The composters were purchased after students at Howell House learned that they could no longer take their compost to the large composters behind the Physical Plant.
Gretta Rempel, an assistant residence director who lives in Howell House, asked Residence Life about the possibility of buying new composters for each house.
According to Chad Coleman, director of student life operations, deciding to buy the composters wasn’t a hard decision.
“The ILC program has been a natural conduit for sustainability on campus,” Coleman said. “I felt it was important to have the option to manage composting in a large group house setting like an ILC — and it fit the program’s ethos quite well.”
Each house received a black 110-gallon composting bin made out of recycled plastic on Oct. 11, which uses aeration to transform food scraps into soil. The bins cost around $170 on Amazon.
“I purchased all three composters with the residence life budget,” Coleman said. “Hopefully, they can be maintained well and used for multiple years.”
Although East Hall, Kenwood House and Howell House are now able to compost their food, there are hundreds of students living, cooking and producing food waste in the Octavio Romero Student Apartments and in Kulp Residence Hall. These students, who don’t have backyards, still aren’t able to compost their food scraps.
“Everything that we have goes in the trash,” said Emma Burton, a senior physics major who lives in the apartments. “It’s definitely not ideal, but at this point, composting on our own is too complicated.”
Rachel Mast, a sustainability studies major who also lives in the apartments, transferred to GC this year from Gordon College. She has noticed how differently the two campuses handle composting.
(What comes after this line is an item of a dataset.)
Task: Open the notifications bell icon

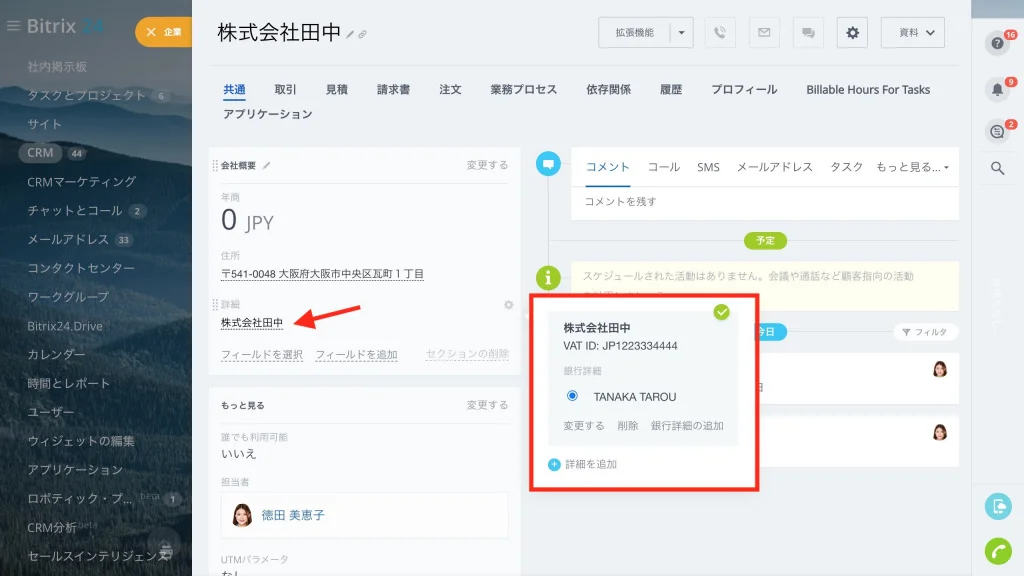Action: tap(997, 89)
“At my old school, there was a composting program in the apartments,” Mast said. “Everyone would take those [composting] bags to a dumpster behind the apartments and then a separate company would come pick it up and compost it professionally.”
Mast received a paid internship to work with composting at Gordon, and she thinks that Goshen should incentivize students to work with composting in a similar way.
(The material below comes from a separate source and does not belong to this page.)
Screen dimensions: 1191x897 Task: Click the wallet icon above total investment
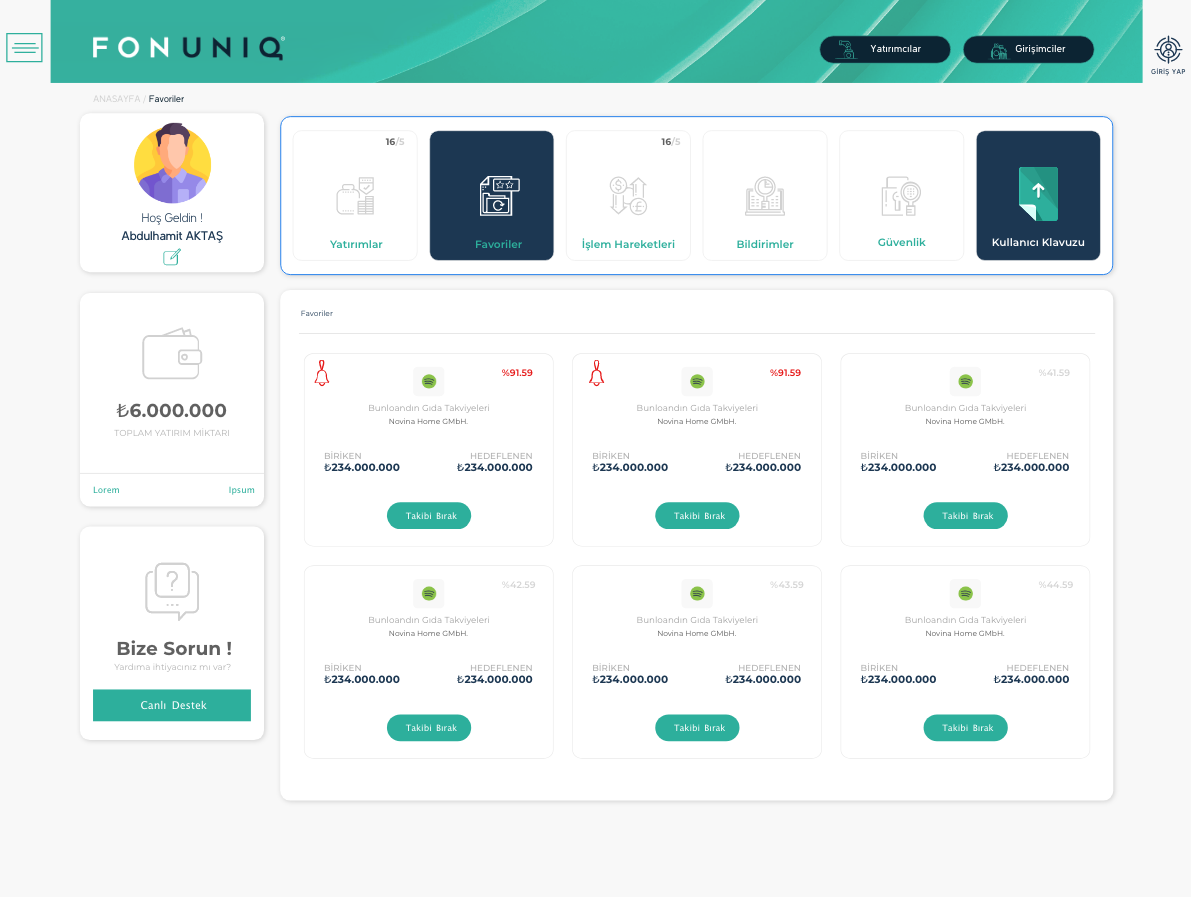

Other schools, like Eastern Mennonite University (EMU) in Harrisonburg, VA, have made working with compost a paid position. At EMU, transporting the compost from residence buildings to the campus composter is considered a work-study position.
Aside from being good for the environment, composting has other benefits.
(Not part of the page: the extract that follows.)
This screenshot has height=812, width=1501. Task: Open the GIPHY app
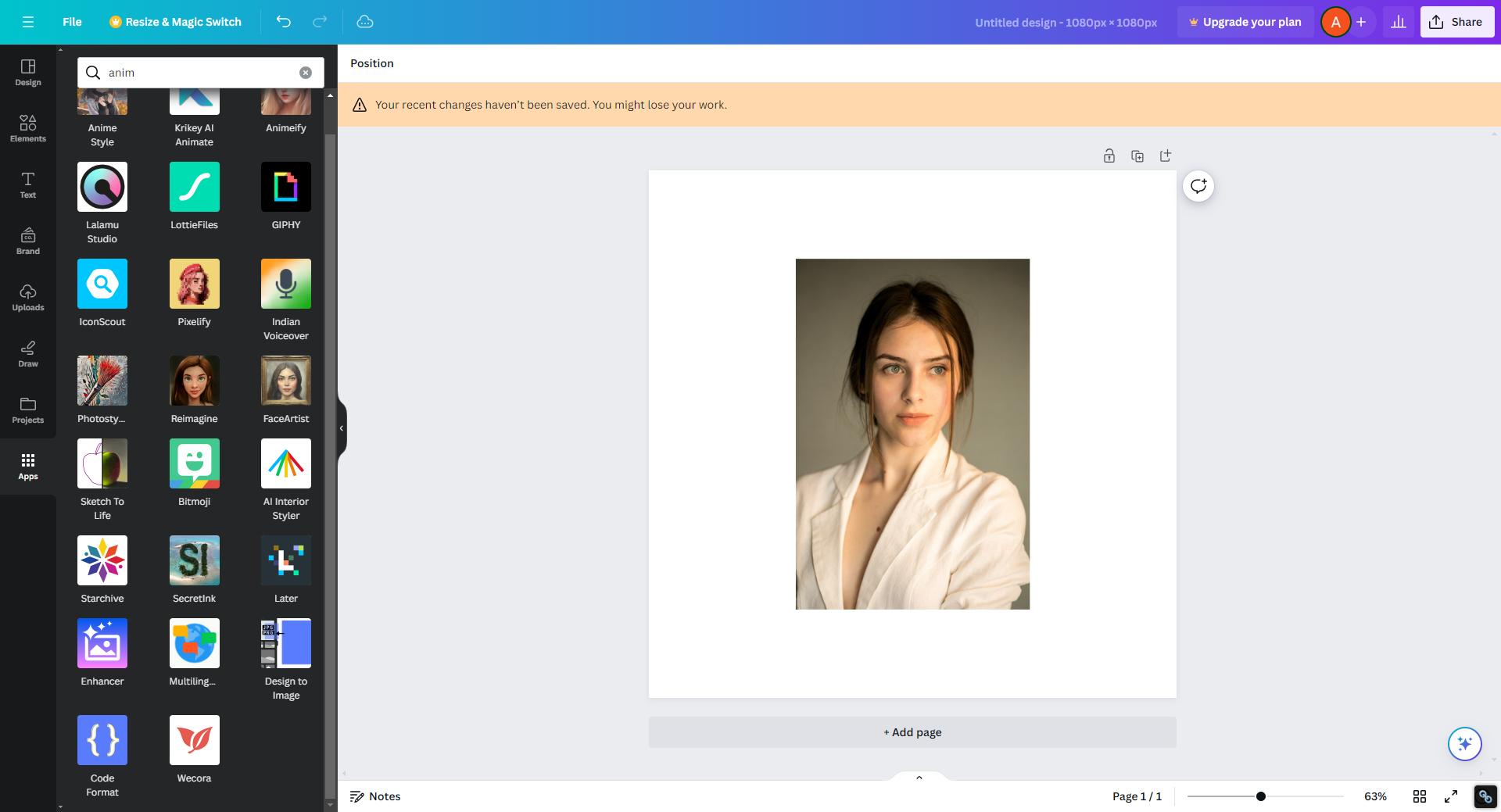(285, 187)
According to Katy Thornthwaite, a senior music education major who lives in Kenwood House, when the house was throwing their food scraps away with their trash, they “had a fruit fly issue.”
Now, they are thankful for the new composter, which they have rigged up with string so that you can easily pull open the lid and dump your scraps while standing on the back porch.
As for what other students should do with their food scraps, Olivia Koop, a junior biochemistry major living in Howell House, offered a solution.
“Collect the compost yourself in your room,” Koop said, “and then, when it’s full, bring it to Howell, or one of the other ILCs that have their own composting bin!”